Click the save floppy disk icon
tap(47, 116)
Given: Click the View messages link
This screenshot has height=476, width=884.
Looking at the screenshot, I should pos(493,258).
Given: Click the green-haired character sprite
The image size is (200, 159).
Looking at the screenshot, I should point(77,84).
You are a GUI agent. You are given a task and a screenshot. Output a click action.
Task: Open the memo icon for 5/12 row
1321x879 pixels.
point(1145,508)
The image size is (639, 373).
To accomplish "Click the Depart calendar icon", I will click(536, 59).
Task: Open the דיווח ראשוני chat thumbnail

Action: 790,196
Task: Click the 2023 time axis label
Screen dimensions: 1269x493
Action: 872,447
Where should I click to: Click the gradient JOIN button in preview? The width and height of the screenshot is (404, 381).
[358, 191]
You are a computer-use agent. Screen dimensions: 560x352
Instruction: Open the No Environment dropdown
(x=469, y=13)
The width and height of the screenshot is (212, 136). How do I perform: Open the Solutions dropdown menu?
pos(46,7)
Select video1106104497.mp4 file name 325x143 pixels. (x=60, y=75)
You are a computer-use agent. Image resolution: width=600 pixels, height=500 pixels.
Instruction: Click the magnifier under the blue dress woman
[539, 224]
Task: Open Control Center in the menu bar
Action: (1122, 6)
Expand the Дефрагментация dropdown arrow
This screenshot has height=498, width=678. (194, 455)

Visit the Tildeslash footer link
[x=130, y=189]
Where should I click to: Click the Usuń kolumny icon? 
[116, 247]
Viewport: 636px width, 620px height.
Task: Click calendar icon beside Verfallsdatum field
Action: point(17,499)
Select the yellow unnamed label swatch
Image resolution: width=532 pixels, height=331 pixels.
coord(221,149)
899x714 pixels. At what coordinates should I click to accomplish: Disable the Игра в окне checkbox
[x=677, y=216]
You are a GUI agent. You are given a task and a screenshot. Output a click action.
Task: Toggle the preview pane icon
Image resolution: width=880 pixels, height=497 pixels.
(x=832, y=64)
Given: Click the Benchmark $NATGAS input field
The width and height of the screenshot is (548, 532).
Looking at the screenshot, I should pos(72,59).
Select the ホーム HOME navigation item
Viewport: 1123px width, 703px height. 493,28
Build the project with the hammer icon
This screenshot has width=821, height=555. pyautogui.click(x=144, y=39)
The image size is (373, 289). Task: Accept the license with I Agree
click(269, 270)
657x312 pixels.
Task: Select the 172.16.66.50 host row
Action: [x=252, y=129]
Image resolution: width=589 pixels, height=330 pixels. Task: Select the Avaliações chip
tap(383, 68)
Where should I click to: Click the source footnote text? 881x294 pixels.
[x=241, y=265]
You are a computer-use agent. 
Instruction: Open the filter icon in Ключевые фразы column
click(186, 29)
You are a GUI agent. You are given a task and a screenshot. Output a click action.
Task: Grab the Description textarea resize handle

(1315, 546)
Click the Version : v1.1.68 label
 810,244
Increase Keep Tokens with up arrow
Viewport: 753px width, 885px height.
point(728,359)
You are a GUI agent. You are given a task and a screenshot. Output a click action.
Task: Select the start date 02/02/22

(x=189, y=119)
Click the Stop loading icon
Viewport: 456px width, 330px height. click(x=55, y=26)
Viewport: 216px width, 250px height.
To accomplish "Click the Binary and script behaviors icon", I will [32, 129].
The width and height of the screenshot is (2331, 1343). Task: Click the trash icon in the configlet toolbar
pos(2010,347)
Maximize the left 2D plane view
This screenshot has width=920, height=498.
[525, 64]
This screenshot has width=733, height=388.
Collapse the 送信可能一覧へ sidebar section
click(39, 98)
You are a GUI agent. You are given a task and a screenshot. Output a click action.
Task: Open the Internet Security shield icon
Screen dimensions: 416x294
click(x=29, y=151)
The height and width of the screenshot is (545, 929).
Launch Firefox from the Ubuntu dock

***

# [WHAT THE TASK REQUIRES]
Could you give every non-blank line of the listing above as a JSON list of strings, one string per line?

# [RESPONSE TO THE TASK]
[
  "Click the save floppy disk icon",
  "tap(47, 116)",
  "Given: Click the View messages link",
  "This screenshot has height=476, width=884.",
  "Looking at the screenshot, I should pos(493,258).",
  "Given: Click the green-haired character sprite",
  "The image size is (200, 159).",
  "Looking at the screenshot, I should point(77,84).",
  "You are a GUI agent. You are given a task and a screenshot. Output a click action.",
  "Task: Open the memo icon for 5/12 row",
  "1321x879 pixels.",
  "point(1145,508)",
  "The image size is (639, 373).",
  "To accomplish \"Click the Depart calendar icon\", I will click(536, 59).",
  "Task: Open the דיווח ראשוני chat thumbnail",
  "Action: 790,196",
  "Task: Click the 2023 time axis label",
  "Screen dimensions: 1269x493",
  "Action: 872,447",
  "Where should I click to: Click the gradient JOIN button in preview? The width and height of the screenshot is (404, 381).",
  "[358, 191]",
  "You are a computer-use agent. Screen dimensions: 560x352",
  "Instruction: Open the No Environment dropdown",
  "(x=469, y=13)",
  "The width and height of the screenshot is (212, 136). How do I perform: Open the Solutions dropdown menu?",
  "pos(46,7)",
  "Select video1106104497.mp4 file name 325x143 pixels. (x=60, y=75)",
  "You are a computer-use agent. Image resolution: width=600 pixels, height=500 pixels.",
  "Instruction: Click the magnifier under the blue dress woman",
  "[539, 224]",
  "Task: Open Control Center in the menu bar",
  "Action: (1122, 6)",
  "Expand the Дефрагментация dropdown arrow",
  "This screenshot has height=498, width=678. (194, 455)",
  "Visit the Tildeslash footer link",
  "[x=130, y=189]",
  "Where should I click to: Click the Usuń kolumny icon? ",
  "[116, 247]",
  "Viewport: 636px width, 620px height.",
  "Task: Click calendar icon beside Verfallsdatum field",
  "Action: point(17,499)",
  "Select the yellow unnamed label swatch",
  "Image resolution: width=532 pixels, height=331 pixels.",
  "coord(221,149)",
  "899x714 pixels. At what coordinates should I click to accomplish: Disable the Игра в окне checkbox",
  "[x=677, y=216]",
  "You are a GUI agent. You are given a task and a screenshot. Output a click action.",
  "Task: Toggle the preview pane icon",
  "Image resolution: width=880 pixels, height=497 pixels.",
  "(x=832, y=64)",
  "Given: Click the Benchmark $NATGAS input field",
  "The width and height of the screenshot is (548, 532).",
  "Looking at the screenshot, I should pos(72,59).",
  "Select the ホーム HOME navigation item",
  "Viewport: 1123px width, 703px height. 493,28",
  "Build the project with the hammer icon",
  "This screenshot has width=821, height=555. pyautogui.click(x=144, y=39)",
  "The image size is (373, 289). Task: Accept the license with I Agree",
  "click(269, 270)",
  "657x312 pixels.",
  "Task: Select the 172.16.66.50 host row",
  "Action: [x=252, y=129]",
  "Image resolution: width=589 pixels, height=330 pixels. Task: Select the Avaliações chip",
  "tap(383, 68)",
  "Where should I click to: Click the source footnote text? 881x294 pixels.",
  "[x=241, y=265]",
  "You are a computer-use agent. ",
  "Instruction: Open the filter icon in Ключевые фразы column",
  "click(186, 29)",
  "You are a GUI agent. You are given a task and a screenshot. Output a click action.",
  "Task: Grab the Description textarea resize handle",
  "(1315, 546)",
  "Click the Version : v1.1.68 label",
  " 810,244",
  "Increase Keep Tokens with up arrow",
  "Viewport: 753px width, 885px height.",
  "point(728,359)",
  "You are a GUI agent. You are given a task and a screenshot. Output a click action.",
  "Task: Select the start date 02/02/22",
  "(x=189, y=119)",
  "Click the Stop loading icon",
  "Viewport: 456px width, 330px height. click(x=55, y=26)",
  "Viewport: 216px width, 250px height.",
  "To accomplish \"Click the Binary and script behaviors icon\", I will [32, 129].",
  "The width and height of the screenshot is (2331, 1343). Task: Click the trash icon in the configlet toolbar",
  "pos(2010,347)",
  "Maximize the left 2D plane view",
  "This screenshot has width=920, height=498.",
  "[525, 64]",
  "This screenshot has width=733, height=388.",
  "Collapse the 送信可能一覧へ sidebar section",
  "click(39, 98)",
  "You are a GUI agent. You are given a task and a screenshot. Output a click action.",
  "Task: Open the Internet Security shield icon",
  "Screen dimensions: 416x294",
  "click(x=29, y=151)",
  "The height and width of the screenshot is (545, 929).",
  "Launch Firefox from the Ubuntu dock"
]